Objectives: Statins are lipid-lowering drugs with anti-inflammatory and antioxidant properties. This study explores the potential of these commonly prescribed agents to ameliorate lung ischemia-reperfusion injury.

Methods: Left lungs of Long-Evans rats were rendered ischemic for 90 minutes and reperfused for up to 4 hours. Treated animals received simvastatin orally (0.5 mg/kg) for 5 days before the experiment. Injury was quantitated in terms of tissue myeloperoxidase content, vascular permeability ((125)I bovine serum albumin extravasation), and bronchoalveolar lavage leukocyte and cytokine content. Changes in nuclear translocation of transcription factors were evaluated by electromobility shift assay. Additional animals received N(G)-nitro-L-arginine methyl ester before ischemia-reperfusion to assess whether inhibition of nitric oxide synthase could reverse simvastatin's protective effects. The presence of nicotinamide adenine dinucleotide phosphate oxidase was also evaluated using enzyme staining both histologically and in native electrophoresis.
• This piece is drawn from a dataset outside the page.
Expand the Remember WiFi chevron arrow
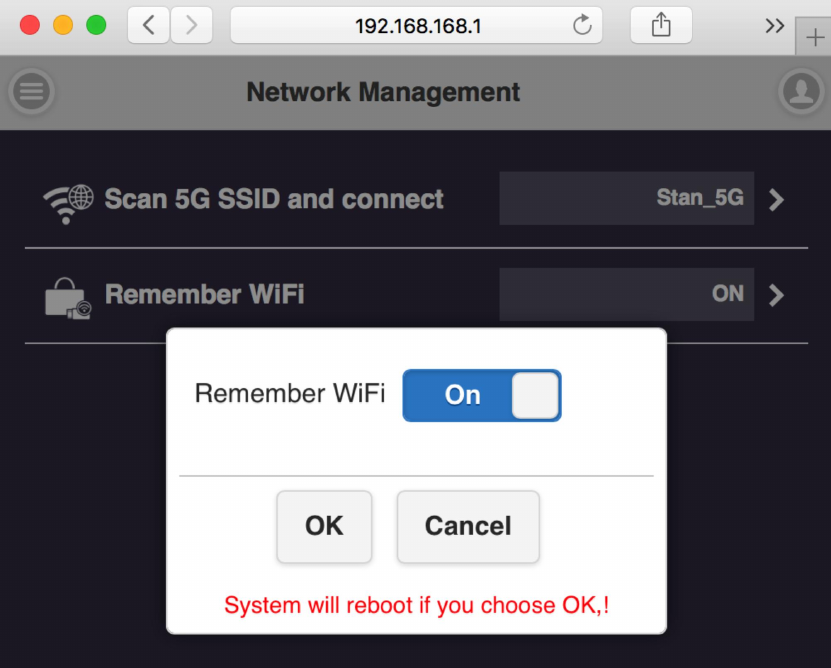 pos(777,295)
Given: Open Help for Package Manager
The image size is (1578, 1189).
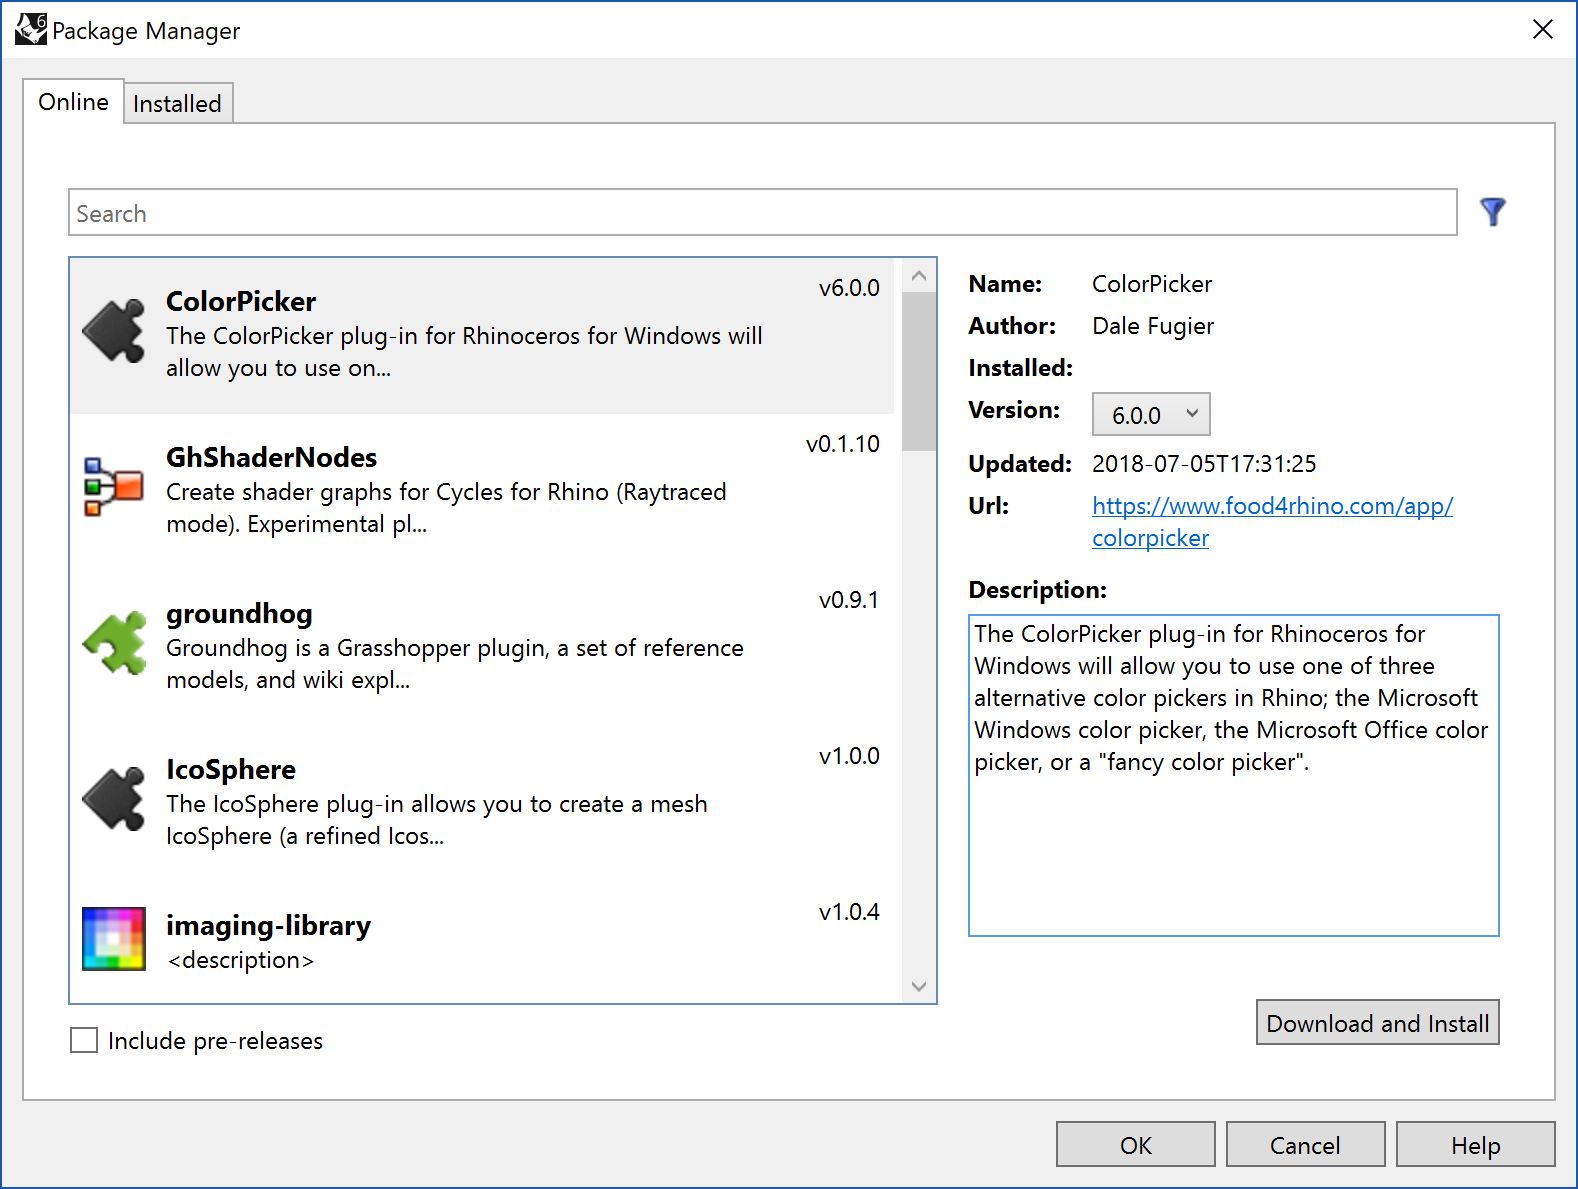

Results: Lung vascular permeability was reduced in treated animals by 71% compared with positive controls (P <.001). Administration of N(G)-nitro-L-arginine methyl ester reversed this protection. The protective effects of statin pretreatment correlated with a 68% reduction in tissue myeloperoxidase content (P <.01), marked reductions in bronchoalveolar lavage leukocyte accumulation, and decreased expression of proinflammatory cytokines. Nicotinamide adenine dinucleotide phosphate oxidase expression also decreased with statin treatment.

Conclusion: In addition to its antioxidant properties, the protective effects of simvastatin are likely mediated by modulation of endothelial nitric oxide synthase. The potential to pretreat recipients of lung transplantation with statins to ameliorate reperfusion injury is promising.